A quick Google search and I realise it’s 111. While Chris takes the dogs out for their morning walk, I make the call. I lay in bed, answering lots of questions about my health and symptoms.
“When did it start?” The voice on the other end of the phone asks.
“Are the whites of your eyes yellow?”
“Not sure,” I say, because I can’t be bothered getting out of bed and looking.
“Do you think the whites of your eyes have a yellowish colour to them?” The voice says again.
“No,” I say. “They’re fine.”
“Are you answering that because you’ve looked?”
“No. I’ve not looked.” I am sprawled out in bed, barely enough energy to move.
“Could you look?”
I force myself to my feet and stagger into the bathroom. I look into the mirror. Without my glasses or lenses, I am a blur. I move to within an inch of the glass so I can see my eyes. They are bloodshot and tired. “They look normal,” I say, and stagger back to bed.
We go through more questions. “Have you returned from overseas within the last four weeks?”
“Yes,” I say. “America.”
“Okay,” the voice says, and the ways she says it, I know it’s not okay.
“Were you bitten by any mosquitoes?”
“Yes,” I shout. “I was eaten alive.”
“Have you experienced any unusual behaviour?”
“Yes,” I say, thinking about the person coming to murder me. “I’ve been hallucinating.”
“Is that normal, for you?”
“No, it’s not,” I say. “Of course it’s not normal!”
The voice tells me to seek medical help immediately, and if I have a seizure or become drowsy I should call 999.

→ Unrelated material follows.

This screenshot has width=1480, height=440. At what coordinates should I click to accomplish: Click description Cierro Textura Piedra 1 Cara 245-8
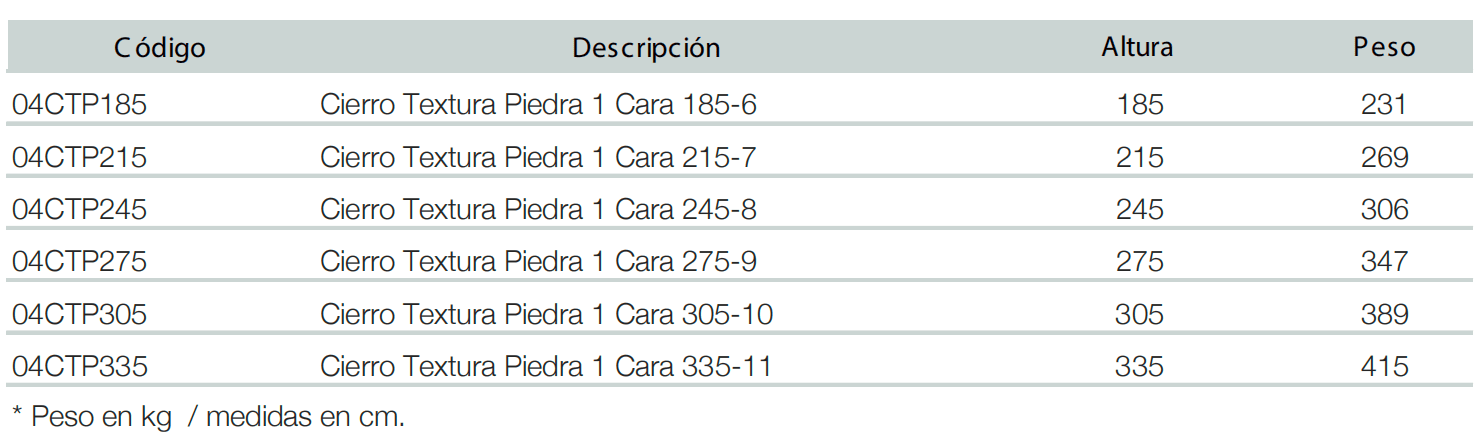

I put the phone down. “Chris,” I shout. “I’ve got Malaria.”
In the doctor’s waiting room, I slump on a chair, hoping that I don’t have to dash for the toilet. “I’ve got Malaria.” I want to tell everyone so they let me jump the queue, but I don’t because I am British and jumping a queue would be frowned upon, even if you’ve got a tropical disease.

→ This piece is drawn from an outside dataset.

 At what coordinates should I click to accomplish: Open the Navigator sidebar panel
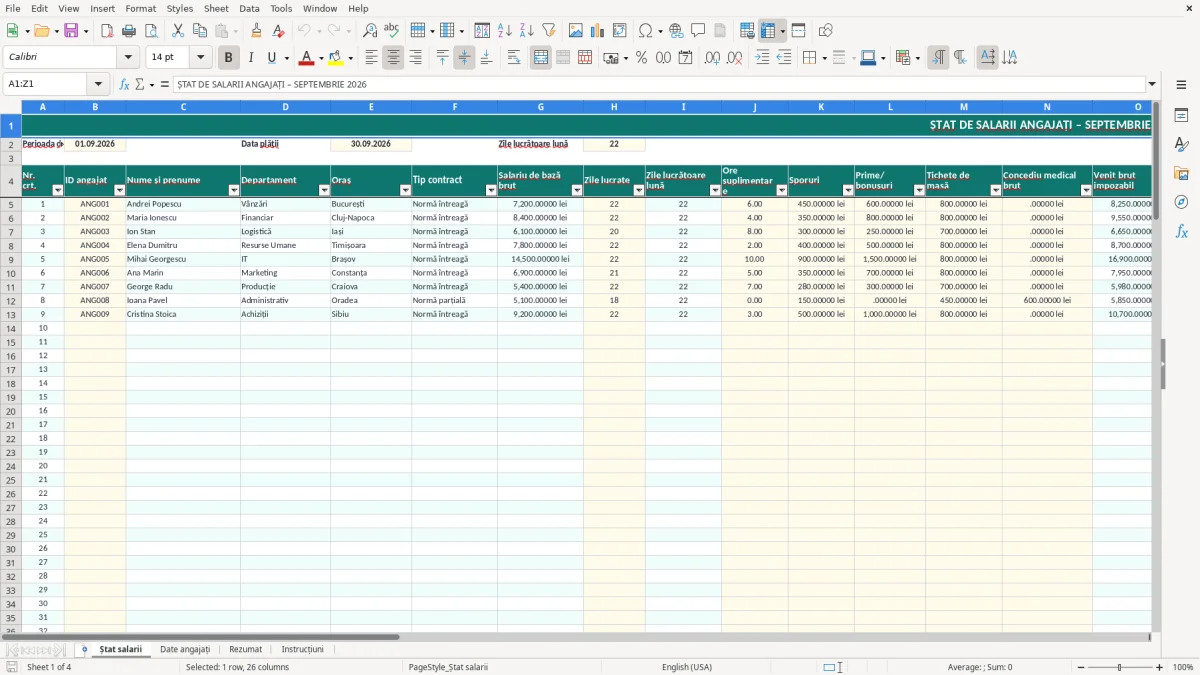(x=1181, y=202)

“Have you been anywhere exotic?” The doctor asks when it’s finally my turn.
“America,” I say.
He shakes his head. “That’s probably not exotic enough.”
“Oh,” I say, feeling a bit daft at my misdiagnosis.
He explains that I have contracted some bacteria either hand to mouth or airborne. “We can’t tell what it is until we do tests, but you’ll need a week off work and it could take three weeks to get over.”
My heart sinks. I do not want to have time off work. I want to be fit and healthy and working and running, not stuck in the house with bacteria in my belly.
That evening, Mum calls round with Olivia my niece. “We’ll not get too close,” she says, hovering in the doorway, and throwing me two packets of digestives. “In case you want to eat something.”
“It’s not Malaria then?” She asks.
“No,” I say. “Although I didn’t tell the doctor about hallucinating.”
“What’s hallucinating?” Olivia says.
“Auntie Liz was running round the house screaming,” Chris says. “While she was still asleep.”
“Really?” Olivia asks.
“I’ve never done that before.”
“You have,’ Chris says. “Remember that time you tried to jump out the window.”
Olivia looks at me, tilting her head to one side. “Auntie Liz, why did you try to jump out of the window? Why were you screaming?…Are you nuts?”
“Yes, she is nuts,” says Chris, before I can answer.
Olivia laughs. “Nuts,” she says. “Auntie NutsNuts.”